Девушка попыталась приказать своему телу, чтобы оно переплавилось в дикую форму, помесь зверя и ящера, придуманную затейницей-природой. Но теперь превращение не было таким легким и быстрым, как в прошлом сне. Кости сжимались с такой болью, словно кто-то вытягивал из них мозг, высыхающая кожа жгла тело, отросшие крылья казались тяжелым грузом. Но ей кое-как удалось вытерпеть и даже взлететь к потолку, над собравшимися едоками. До нее доносились обрывки разговоров, заглушаемые треском огня и диким хохотом кого-нибудь из собеседников, но одно слово Дана расслышала четко — «ульника». Оно звучало красиво, переливчато и странно в устах этих прожорливых гуляк, однако почему-то напугало девушку не меньше их повадок.

Неожиданно перед колдуньей возник огромный ворон — он так раскинул черные крылья, что они почти касались стен. Его глаза пристально на нее смотрели и мерцали злобным огнем, острый клюв приоткрылся и до слуха Даны донесся глухой скрипучий возглас. Не похожий на обычные вороньи голоса, но уж точно не человеческий.

Колдунья беспомощно глянула в окно — за ним светилась огромная равнодушная луна и холодный город в ее свете лежал как на ладони. Выпорхнуть из него не представлялось возможным, вдобавок на подоконнике сидела большая белая сова. Ее круглые желтые глаза уставились на Дану, и как показалось той, она по-человечески лукаво и недобро щурилась. Короткий загнутый клюв блестел словно лакированный, когти походили на рыболовные крюки. Сова тоже расправила крылья, отливающие жемчужным блеском, будто преградила Дане последний путь к отступлению.

«Ульника…» — пронеслось в голове у колдуньи, когда сознание уже мутнело от боли и страха. Инстинкт подсказывал, что именно это слово нужно выхватить и унести с собой в живой мир из сонного ада. Но что это? Имя? Место? Заклинание? На размышления сил уже не хватило, а затем Дана с ужасом поняла, что вновь преображается. Шерсть исчезла с ее тела, крылья рассыпались в труху и она стояла беззащитной и неприкрытой. Теперь пирующие заметили ее и хищно разглядывали, подмигивали, облизывались отпускали какие-то шутки.

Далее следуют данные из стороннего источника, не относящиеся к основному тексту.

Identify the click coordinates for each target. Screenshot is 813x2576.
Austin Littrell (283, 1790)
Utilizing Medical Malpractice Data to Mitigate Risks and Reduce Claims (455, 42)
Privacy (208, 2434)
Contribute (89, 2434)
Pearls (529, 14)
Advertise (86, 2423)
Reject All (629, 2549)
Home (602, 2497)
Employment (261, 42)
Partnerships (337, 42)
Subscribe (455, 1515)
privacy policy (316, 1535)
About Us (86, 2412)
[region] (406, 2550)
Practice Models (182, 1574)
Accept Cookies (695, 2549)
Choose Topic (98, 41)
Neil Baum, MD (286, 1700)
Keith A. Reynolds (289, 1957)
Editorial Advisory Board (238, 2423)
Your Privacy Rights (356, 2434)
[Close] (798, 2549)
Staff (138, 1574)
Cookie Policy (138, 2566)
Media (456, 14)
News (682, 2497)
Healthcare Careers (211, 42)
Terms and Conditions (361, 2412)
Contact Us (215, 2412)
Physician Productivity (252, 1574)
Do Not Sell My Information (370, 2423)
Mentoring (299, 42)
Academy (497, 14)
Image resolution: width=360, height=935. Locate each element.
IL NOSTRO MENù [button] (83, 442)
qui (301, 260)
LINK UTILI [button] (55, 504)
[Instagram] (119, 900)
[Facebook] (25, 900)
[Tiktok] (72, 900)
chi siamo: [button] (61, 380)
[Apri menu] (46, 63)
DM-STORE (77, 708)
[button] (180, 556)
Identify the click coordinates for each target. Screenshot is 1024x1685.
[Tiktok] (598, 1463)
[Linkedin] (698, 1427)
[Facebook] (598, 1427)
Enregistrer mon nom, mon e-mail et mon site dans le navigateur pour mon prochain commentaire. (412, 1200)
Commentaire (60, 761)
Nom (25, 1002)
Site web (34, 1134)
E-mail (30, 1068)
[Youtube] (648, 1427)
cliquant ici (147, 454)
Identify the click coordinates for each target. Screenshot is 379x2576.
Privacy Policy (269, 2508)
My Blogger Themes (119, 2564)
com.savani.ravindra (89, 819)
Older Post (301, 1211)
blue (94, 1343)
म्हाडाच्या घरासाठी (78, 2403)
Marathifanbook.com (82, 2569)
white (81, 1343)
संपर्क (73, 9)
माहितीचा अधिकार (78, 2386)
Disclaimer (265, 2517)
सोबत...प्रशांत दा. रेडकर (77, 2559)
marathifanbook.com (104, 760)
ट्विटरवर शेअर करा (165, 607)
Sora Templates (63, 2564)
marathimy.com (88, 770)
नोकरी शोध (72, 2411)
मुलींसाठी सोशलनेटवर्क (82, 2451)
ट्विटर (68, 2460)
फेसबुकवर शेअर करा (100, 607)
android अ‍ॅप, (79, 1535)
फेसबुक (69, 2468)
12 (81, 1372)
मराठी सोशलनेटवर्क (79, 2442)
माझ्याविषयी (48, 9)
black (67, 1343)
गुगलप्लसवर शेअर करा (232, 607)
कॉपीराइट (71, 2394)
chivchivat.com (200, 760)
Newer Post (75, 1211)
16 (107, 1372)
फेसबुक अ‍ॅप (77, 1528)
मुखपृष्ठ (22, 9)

Она уже не видела, кто первым дернул ее за волосы, толкнул в спину, грубо распластал на столе, так что лицо и грудь упирались в дерево и она даже не могла нормально дышать. Лишь изредка из горла вырывались сдавленные рыдания. Ее будто разрывали на куски и покрывали зловонной слизью животных касаний и насмешливых взглядов. Когда-то Дана слышала от сельских баб, что насилие легче пережить, если отрешиться от всего. Да и чем, если подумать, это страшнее, чем рутинный долг перед мужем?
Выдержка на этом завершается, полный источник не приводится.